Oh, the irony. Iowans currently are mired in the disaster of the Medicaid privatization plan Branstad foisted upon the state this spring.
Less than five months after its implementation, numerous providers report not having been paid for health services. Some are borrowing money or closing up shop. Low-income Iowans insured by Medicaid say they cannot obtain prescription drugs. Two of the three for-profit companies contracted by the state to administer Medicaid — the only entities that stand to benefit from privatization — are even reporting huge financial losses
In documents provided to the state, AmeriHealth Caritas reported it ran a $42.6 million deficit in the first six months of 2016, and Amerigroup reported it lost $66.7 million.

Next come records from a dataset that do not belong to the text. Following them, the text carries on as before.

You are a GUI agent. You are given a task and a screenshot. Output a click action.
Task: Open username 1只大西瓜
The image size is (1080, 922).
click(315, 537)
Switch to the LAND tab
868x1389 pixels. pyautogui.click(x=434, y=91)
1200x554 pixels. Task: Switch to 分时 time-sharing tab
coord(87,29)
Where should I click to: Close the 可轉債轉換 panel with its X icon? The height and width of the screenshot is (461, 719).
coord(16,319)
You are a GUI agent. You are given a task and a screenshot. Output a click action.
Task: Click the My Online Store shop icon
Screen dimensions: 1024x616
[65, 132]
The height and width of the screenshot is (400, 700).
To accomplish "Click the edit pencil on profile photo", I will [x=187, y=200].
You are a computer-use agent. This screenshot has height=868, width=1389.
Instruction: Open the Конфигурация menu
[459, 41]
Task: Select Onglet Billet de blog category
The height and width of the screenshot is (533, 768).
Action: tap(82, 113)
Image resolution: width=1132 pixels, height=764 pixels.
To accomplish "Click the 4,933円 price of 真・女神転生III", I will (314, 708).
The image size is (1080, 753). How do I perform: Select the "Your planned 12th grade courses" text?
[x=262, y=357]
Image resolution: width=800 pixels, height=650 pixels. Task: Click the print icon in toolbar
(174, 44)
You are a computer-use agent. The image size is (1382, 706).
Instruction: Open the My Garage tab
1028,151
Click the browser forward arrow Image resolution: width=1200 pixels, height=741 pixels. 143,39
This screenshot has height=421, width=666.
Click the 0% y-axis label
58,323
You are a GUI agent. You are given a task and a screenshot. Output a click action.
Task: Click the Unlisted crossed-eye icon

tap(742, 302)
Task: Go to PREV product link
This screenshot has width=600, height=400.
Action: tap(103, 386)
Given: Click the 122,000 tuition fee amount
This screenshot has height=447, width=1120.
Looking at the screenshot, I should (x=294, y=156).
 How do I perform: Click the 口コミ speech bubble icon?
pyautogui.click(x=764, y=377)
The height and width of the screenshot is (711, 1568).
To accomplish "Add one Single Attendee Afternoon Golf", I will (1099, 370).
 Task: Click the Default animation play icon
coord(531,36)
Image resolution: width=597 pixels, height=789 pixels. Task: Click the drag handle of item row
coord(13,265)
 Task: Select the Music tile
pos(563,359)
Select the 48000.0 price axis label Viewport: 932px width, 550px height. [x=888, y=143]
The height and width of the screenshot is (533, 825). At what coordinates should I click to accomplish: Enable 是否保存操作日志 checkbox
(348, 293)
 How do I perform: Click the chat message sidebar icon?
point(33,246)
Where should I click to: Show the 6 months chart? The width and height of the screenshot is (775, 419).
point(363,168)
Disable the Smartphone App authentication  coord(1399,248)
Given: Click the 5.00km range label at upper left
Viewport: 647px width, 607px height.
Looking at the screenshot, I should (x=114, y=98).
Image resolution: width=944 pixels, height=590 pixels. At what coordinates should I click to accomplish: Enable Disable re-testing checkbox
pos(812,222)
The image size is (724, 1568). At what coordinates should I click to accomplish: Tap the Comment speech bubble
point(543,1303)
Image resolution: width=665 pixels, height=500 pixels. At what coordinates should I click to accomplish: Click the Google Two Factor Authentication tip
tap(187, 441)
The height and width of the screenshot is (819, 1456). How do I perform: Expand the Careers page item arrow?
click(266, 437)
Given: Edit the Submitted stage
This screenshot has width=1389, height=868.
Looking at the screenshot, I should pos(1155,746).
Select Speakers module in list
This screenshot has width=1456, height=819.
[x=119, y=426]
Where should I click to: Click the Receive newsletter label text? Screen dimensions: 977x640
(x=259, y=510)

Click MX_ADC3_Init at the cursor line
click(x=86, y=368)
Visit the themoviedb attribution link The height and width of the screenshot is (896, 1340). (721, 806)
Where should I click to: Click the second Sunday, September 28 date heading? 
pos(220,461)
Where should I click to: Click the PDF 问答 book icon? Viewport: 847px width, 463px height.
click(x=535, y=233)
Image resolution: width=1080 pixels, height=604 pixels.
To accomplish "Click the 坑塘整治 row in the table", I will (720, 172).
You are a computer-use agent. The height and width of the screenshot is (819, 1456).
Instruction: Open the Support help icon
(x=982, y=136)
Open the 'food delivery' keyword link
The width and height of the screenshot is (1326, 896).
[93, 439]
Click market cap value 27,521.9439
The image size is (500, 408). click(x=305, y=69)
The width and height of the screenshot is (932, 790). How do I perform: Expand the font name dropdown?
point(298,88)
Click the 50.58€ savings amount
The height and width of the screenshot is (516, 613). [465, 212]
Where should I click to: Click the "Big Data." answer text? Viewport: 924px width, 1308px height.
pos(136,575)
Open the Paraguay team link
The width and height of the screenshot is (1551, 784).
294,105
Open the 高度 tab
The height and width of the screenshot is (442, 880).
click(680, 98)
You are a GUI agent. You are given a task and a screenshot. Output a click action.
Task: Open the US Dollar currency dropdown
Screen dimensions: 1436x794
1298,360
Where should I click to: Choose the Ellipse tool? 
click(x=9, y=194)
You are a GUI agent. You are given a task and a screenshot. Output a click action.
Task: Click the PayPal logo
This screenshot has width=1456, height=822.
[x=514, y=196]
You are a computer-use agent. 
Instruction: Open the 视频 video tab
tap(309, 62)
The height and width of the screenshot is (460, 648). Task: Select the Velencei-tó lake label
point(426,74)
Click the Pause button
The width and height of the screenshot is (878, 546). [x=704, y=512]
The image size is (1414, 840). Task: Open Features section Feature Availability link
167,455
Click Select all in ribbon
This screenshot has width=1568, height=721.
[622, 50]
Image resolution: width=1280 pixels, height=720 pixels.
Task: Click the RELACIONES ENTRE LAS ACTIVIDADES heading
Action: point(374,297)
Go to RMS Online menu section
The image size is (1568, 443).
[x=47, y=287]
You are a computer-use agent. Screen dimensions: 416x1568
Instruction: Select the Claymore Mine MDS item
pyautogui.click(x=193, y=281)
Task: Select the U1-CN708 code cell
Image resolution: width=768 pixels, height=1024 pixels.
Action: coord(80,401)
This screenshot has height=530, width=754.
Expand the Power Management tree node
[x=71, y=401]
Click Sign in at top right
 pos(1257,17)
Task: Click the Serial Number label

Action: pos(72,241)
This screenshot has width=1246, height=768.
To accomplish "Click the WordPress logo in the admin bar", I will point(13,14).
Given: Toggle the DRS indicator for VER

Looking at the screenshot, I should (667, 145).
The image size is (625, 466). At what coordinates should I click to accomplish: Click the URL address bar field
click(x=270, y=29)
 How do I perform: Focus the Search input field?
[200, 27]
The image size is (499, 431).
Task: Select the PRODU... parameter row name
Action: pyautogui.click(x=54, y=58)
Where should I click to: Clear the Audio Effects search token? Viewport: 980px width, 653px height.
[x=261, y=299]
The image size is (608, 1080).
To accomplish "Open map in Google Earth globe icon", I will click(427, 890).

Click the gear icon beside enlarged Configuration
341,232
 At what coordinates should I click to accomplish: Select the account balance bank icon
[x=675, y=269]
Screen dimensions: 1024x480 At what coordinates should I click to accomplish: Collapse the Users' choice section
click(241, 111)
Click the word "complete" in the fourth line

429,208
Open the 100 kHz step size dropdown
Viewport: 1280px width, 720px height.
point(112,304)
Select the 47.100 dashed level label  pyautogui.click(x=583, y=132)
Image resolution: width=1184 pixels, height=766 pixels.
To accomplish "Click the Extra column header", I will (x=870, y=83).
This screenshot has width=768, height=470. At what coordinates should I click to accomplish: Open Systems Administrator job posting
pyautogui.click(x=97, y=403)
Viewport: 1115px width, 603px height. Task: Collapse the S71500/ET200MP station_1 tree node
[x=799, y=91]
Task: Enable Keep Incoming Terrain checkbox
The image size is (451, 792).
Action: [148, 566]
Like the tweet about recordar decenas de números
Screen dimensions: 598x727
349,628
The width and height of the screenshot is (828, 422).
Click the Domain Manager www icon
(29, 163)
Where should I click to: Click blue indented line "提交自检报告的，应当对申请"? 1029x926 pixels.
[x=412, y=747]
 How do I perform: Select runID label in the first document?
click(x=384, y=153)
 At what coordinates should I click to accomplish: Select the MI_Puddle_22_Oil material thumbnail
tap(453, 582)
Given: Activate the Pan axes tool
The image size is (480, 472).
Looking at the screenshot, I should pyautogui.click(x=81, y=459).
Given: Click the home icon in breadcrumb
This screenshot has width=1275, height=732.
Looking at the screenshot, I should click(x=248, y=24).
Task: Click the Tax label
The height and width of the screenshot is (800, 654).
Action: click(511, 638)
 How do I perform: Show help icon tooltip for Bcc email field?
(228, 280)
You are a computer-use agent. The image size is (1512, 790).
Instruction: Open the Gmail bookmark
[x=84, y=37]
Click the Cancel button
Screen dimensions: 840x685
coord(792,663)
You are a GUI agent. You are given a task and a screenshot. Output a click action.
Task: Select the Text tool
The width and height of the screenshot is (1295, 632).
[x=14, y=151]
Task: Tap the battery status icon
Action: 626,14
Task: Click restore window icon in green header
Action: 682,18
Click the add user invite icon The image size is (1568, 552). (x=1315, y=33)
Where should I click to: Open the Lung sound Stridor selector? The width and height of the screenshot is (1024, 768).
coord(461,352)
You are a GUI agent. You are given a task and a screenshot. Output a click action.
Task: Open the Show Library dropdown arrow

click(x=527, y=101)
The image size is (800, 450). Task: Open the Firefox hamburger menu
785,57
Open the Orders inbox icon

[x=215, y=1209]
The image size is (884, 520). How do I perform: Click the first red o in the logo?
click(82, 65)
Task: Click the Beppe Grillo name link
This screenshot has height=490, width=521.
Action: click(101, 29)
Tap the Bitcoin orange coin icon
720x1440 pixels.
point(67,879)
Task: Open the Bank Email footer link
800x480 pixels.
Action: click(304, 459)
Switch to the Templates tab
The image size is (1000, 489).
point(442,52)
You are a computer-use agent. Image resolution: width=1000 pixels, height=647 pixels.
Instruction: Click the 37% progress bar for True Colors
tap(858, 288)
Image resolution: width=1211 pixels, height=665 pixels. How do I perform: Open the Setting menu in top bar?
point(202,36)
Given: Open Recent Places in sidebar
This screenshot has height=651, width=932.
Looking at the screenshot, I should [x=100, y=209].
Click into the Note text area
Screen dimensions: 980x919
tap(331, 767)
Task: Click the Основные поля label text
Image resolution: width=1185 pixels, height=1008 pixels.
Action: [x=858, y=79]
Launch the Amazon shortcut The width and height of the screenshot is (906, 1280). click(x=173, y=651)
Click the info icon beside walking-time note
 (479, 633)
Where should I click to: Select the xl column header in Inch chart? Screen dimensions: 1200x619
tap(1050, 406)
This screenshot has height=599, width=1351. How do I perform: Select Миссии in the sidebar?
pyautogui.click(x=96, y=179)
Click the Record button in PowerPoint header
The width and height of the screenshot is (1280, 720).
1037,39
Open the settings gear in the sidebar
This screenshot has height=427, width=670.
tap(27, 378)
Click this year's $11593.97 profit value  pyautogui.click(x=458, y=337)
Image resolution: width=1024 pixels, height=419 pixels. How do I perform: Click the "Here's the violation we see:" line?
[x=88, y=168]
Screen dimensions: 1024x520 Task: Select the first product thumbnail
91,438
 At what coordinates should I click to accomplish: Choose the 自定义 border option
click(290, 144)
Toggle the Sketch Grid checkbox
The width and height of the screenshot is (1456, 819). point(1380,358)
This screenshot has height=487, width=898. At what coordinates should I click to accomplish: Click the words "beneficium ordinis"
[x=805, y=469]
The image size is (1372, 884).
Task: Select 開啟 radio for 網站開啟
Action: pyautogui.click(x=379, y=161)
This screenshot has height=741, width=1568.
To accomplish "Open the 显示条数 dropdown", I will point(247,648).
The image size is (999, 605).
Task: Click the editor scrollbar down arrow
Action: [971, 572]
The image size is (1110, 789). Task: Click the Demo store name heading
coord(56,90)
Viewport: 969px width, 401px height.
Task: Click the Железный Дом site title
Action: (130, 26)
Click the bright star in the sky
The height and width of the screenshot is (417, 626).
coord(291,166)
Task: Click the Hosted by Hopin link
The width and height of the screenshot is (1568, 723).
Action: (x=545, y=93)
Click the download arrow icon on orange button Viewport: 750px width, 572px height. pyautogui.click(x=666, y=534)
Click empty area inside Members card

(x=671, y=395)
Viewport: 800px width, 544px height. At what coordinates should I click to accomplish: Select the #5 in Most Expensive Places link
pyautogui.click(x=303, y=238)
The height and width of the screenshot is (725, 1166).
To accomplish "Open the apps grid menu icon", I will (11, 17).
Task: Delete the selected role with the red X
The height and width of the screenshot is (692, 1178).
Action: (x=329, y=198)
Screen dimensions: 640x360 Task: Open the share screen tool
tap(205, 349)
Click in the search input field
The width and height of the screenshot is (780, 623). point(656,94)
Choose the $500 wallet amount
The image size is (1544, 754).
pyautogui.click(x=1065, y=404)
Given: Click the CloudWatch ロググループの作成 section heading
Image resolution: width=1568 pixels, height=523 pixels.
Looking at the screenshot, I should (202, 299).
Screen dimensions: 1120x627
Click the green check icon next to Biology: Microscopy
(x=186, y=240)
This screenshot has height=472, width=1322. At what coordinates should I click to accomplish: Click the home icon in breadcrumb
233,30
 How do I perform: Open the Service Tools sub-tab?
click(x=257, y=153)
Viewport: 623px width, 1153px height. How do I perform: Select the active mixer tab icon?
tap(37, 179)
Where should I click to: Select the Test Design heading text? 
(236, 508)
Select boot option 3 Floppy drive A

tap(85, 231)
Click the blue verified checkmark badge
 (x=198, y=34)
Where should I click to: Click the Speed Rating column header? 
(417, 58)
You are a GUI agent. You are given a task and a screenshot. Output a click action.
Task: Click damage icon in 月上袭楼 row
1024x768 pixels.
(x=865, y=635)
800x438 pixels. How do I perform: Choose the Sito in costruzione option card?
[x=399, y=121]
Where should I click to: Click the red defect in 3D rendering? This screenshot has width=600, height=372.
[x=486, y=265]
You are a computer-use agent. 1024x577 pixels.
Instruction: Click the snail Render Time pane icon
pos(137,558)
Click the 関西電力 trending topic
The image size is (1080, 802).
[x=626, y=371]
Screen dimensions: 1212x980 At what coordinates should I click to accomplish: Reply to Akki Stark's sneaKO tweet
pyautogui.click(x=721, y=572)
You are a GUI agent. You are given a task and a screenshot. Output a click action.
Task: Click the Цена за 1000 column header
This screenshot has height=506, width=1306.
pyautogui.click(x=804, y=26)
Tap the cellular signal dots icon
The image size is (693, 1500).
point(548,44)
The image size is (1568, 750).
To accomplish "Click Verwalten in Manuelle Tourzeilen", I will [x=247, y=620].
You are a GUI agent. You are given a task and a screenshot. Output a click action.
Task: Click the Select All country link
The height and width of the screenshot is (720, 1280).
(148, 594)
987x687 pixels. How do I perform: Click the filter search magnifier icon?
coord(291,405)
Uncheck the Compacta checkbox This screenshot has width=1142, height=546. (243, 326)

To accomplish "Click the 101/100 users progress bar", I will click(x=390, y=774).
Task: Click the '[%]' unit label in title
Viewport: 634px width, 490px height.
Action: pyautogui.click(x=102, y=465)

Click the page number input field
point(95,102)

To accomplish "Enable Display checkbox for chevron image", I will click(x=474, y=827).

It is hard to make sense of that. How can the companies be losing money when so many providers are not being paid? Did these established, experienced companies miscalculate the cost of such a huge undertaking before signing contracts with the state?
Of course, the public can’t know, as the managed care organizations refuse to discuss the specifics of their financial reports with the media. “It is not appropriate to discuss” the company’s financial report in detail, an AmeriHealth spokesperson told a Register reporter this week. Welcome to privatized Medicaid, where it is apparently inappropriate for companies collecting millions of public dollars to administer a public program to give information to the public.
What we do know: The managed care companies appear to be following the same game plan embraced by their counterparts in Florida. After statewide privatization of Medicaid there in 2014, the companies quickly claimed they were losing money.
So what could happen next in Iowa? The providers can ask the state for more money, deny care to Iowans or break their contracts with the state.
Let's go with that third option. Break the contracts. End this madness. Return to Medicaid administered by the state, which has worked well for decades. Salvage the state’s health care infrastructure before it’s too late.
Unfortunately, Iowa’s governor appears to be absolutely clueless about this system's widespread problems. On Monday, he unveiled a new theory for why Iowa providers are not being paid: We’re rooting out fraud and abuse.
“The reports that we have been getting have been that this new system of managed care replacing the unmanaged care that we had before is stopping significant fraud and abuse,” he said.
Hmm. Could the governor please produce these reports? Do they exist? Because he was unable to provide a figure on the amount of fraud and abuse. He didn’t cite a single example of a provider that was previously gaming the system.
Then again, providing evidence to support his privatization brainchild has never been the governor's strong suit. He couldn’t provide evidence when he claimed privatization saves money. He couldn’t provide evidence when he said privatization improves health. Now he can’t provide evidence that fraudsters are being stopped in their tracks.
Apparently, Iowans are just supposed to pray the governor's privatization mess will work itself out. So far, those prayers are going unanswered.
State workers reduced fraud and abuse
In Fiscal Year 2015, the state was administering Medicaid. According to the state's own report, that year alone it collected $272 million through cost avoidance and recovery efforts and saved nearly $47 million identifying overpayments, coding errors, fraud and abuse. Coordinating home-based care contributed to a 19 percent reduction in emergency room visits and a 17 percent reduction in inpatient admissions to hospitals. And it paid health care providers.